# Synchronous generator phasor diagram

1. Problem Statement:
A 4-pole, star-connected, 50 Hz, 11kV, 40 MVA turbogenerator, with a synchronous reactance of 0.8 p.i., is connected to a power network. This power network can be represented by 11-kV infinite bus with a series reactance of j 0.5 Ω. A voltage regulator adjusts the field current such that alternator terminal voltage remains constant at 11 kV.

2. Relevant equation:
Based on the information above I can write the following equation:
$\overline{E}_ f= \underbrace{\overline{V}_{bus} + jX_{line}\overline{I}_a}_{V_t} + jX_{s}\overline{I}_a$

## The Attempt at a Solution

:[/B]
Based on the equation above I can draw the following phasor diagram. I just copied the one drawn in the book, due to my paint skills did not yield a pretty result.
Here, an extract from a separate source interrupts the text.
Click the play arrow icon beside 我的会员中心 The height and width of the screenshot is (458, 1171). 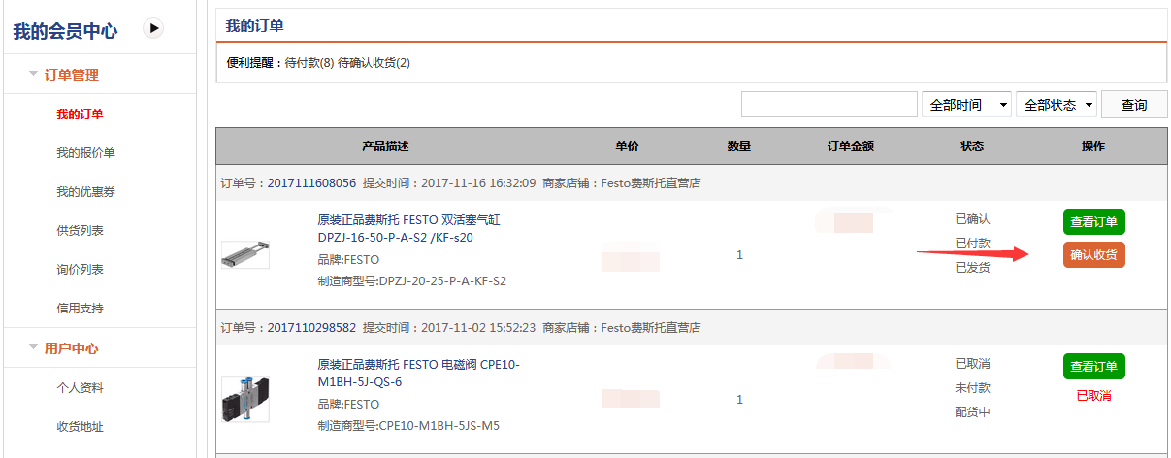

The phasor diagrams draws $I_a$ lagging with respect to $V_t$, and therefore $\theta$ is the angle between them.

My question is: How do I know how to draw $I_a$? I know that $I_a$ should atleast be lagging $V_t$ at lagging power factor, but could it not also be drawn lagging with respect to $V_b$ and then $\theta$ is the angle between $V_b$ and $\theta$?

I guess $\theta$ is defined from $V_t$ is because $V_t$ is chosen as reference phasor. But I am still confused by how $I_a$ is placed.

Hope I made myself clear, and appriciate any help, best regards.